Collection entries

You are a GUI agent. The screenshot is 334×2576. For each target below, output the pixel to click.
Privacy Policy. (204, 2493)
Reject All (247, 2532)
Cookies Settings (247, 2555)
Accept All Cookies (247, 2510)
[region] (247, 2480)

---

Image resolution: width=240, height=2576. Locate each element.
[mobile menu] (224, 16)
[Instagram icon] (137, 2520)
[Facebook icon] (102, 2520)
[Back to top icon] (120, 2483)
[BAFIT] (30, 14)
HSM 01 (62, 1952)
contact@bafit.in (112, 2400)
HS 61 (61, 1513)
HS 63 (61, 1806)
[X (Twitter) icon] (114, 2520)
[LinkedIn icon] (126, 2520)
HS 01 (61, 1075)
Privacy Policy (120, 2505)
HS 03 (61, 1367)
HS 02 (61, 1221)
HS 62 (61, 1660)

Exercise brief:
Exact duplication is required for the lines above, from the line that contains "You are a GUI" to the line that contains "[region] (247, 2480)", inclusive; omit all others.

Written answer:
You are a GUI agent. The screenshot is 334×2576. For each target below, output the pixel to click.
Privacy Policy. (204, 2493)
Reject All (247, 2532)
Cookies Settings (247, 2555)
Accept All Cookies (247, 2510)
[region] (247, 2480)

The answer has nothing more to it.